Like its stablemates, the Tundra Capstone is constructed using a new fully-boxed, high-strength-steel ladder frame. The bed is made from sheet-molded compound reinforced aluminum cross members under the bed. Its tailgate can be opened with the truck’s key fob. reinforced aluminum cross members under the bed. Maximum payload for the Capstone is 1,485 pounds.

The Capstone’s cabin is far from your average work truck.

Powering this brute is the “I-Force Max,” a twin-turbocharged and intercooled double-overhead-cam V-6 with a 48-horsepower electric motor placed between the engine and transmission, and powered by a nickel-metal hydride battery pack located beneath the rear seats. (On non-hybrid models, the space is used for under-seat storage.)

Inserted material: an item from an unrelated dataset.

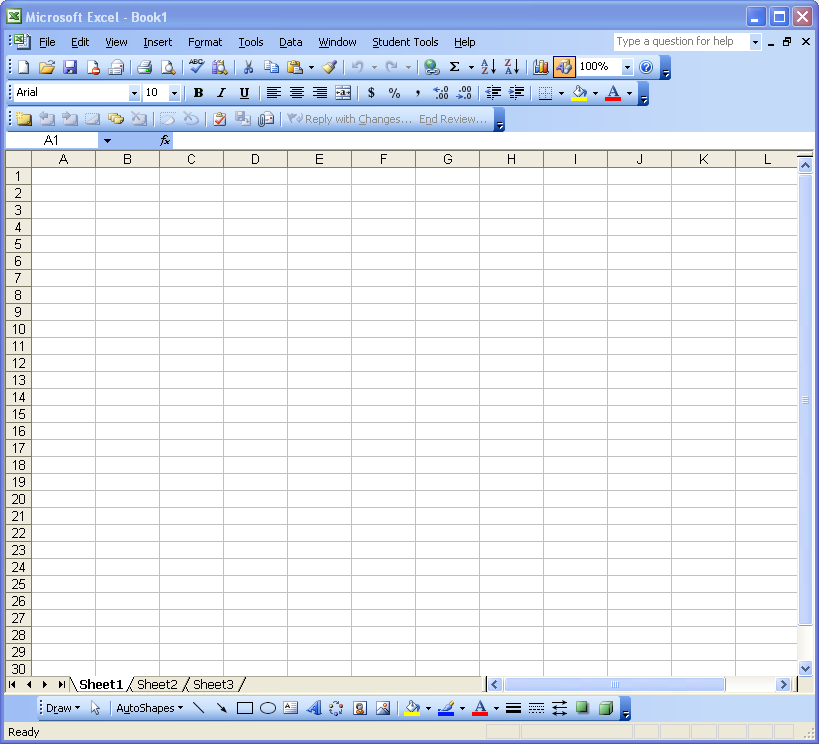Toggle Bold formatting
The height and width of the screenshot is (744, 819).
[198, 93]

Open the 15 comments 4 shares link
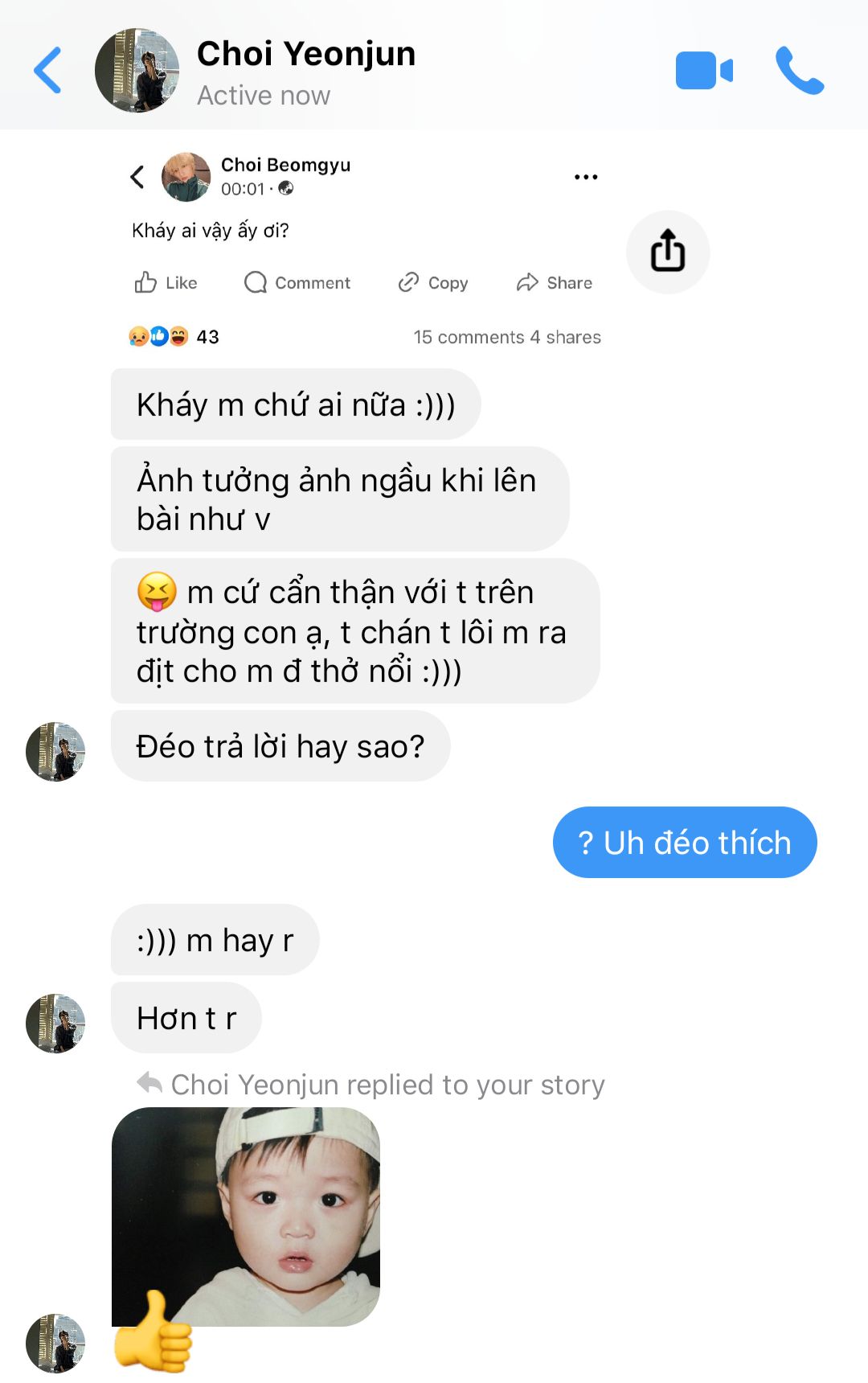(507, 337)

A 10-speed automatic transmission is standard, and includes Eco, Normal and Sport driving modes. The Capstone’s maximum towing capacity is 10,340 pounds. An Adaptive Variable Suspension (AVS) and load-leveling rear height control air suspension is optional.

Toyota Safety Sense 2.5, Toyota’s active safety system, is standard.

The rest of the Tundra line-up

Offered in ascending SR, SR5, Limited, Platinum, 1794 and TRD Pro models, the 2022 Tundra comes as a Double Cab, with a 6.5-foot or 8.1-foot bed, or as the CrewMax, with a 5.5-foot or 6.5-foot bed. 

Ambient lighting? Of course.

Moving the Tundra is the “I-Force,” a twin-turbocharged and intercooled double-overhead-cam V-6 rated at 389 hp and 479 pound-feet of torque, with peak torque kicking in at 2,400 rpm.

Toyota also offers the “I-Force Max” on other models aside from the Capstone. The same V-6 engine with a 48-hp electric motor placed between the engine and transmission, and powered by a nickel-metal hydride battery pack located beneath the rear seats. A 10-speed automatic transmission is standard with either driveline. Maximum payload is 1,940 pounds, while maximum towing is rated at 12,000 pounds.

The Capstone is slated to go on sale in the spring. Toyota hasn’t released pricing, but expect it to cost more than the 1794, which starts at $57,690 before options, taxes and destination charge.